A manifestation of unusually long-term thinking is taking form on the Arctic island of Svalbard: a “doomsday” seed bank meant to contain every kind of agricultural seed on the planet.
The high-security vault, almost half the length of a football field, will be carved into a mountain on a remote island above the Arctic Circle. If the looming fences, motion detectors and steel airlock doors are not disincentive enough for anyone hoping to breach the facility’s concrete interior, the polar bears roaming outside should help.
Given how little thought is given to a whole range of serious threats, this project is remarkably proactive:
The “doomsday vault,” as some have come to call it, is to be the ultimate backup in the event of a global catastrophe — the go-to place after an asteroid hit or nuclear or biowarfare holocaust so that, difficult as those times would be, humankind would not have to start again from scratch.
Planners even examined what is likely to happen to Svalbard if global warming picks up, and how it would fare in the event of serious cooling due to a Gulf Stream collapse.

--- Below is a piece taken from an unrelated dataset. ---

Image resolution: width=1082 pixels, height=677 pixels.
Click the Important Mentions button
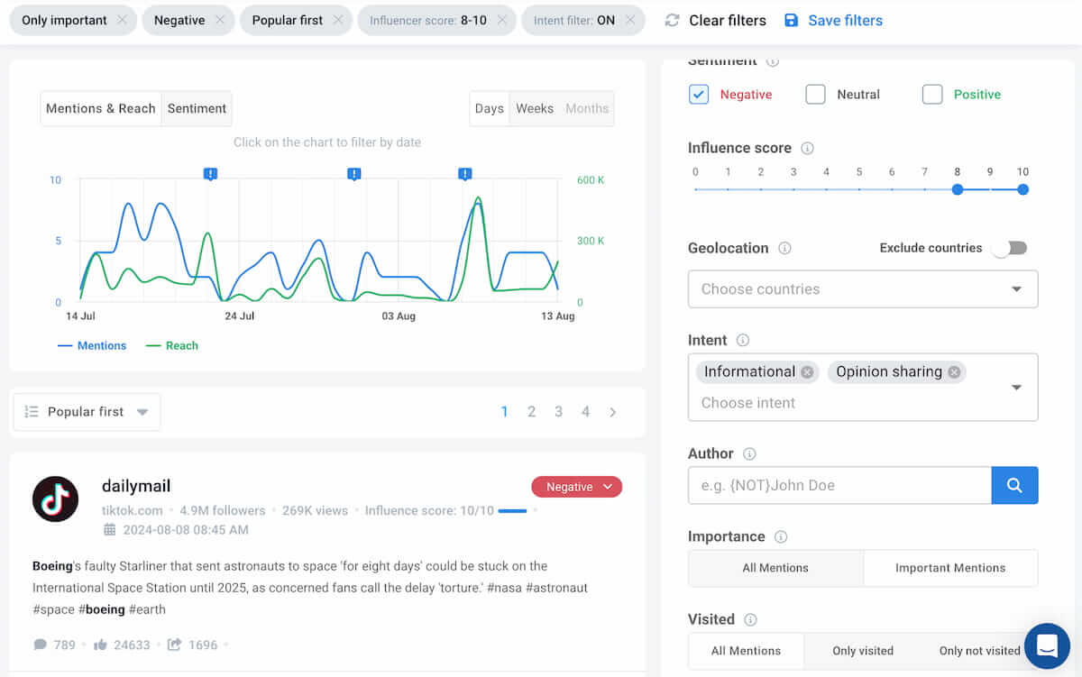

There is a a little-known futurist movie precedent: the odd 1971 environmentalist-in-space film Silent Running (rating on FatM — it is rated 64th of 118 movies). The Earth has been transformed — it is now 75 degrees everywhere — and the last forests and flowers exist only on a small fleet of space ships in orbit near Saturn. One man is trying to preserve them for the future, and goes to extremes to do so.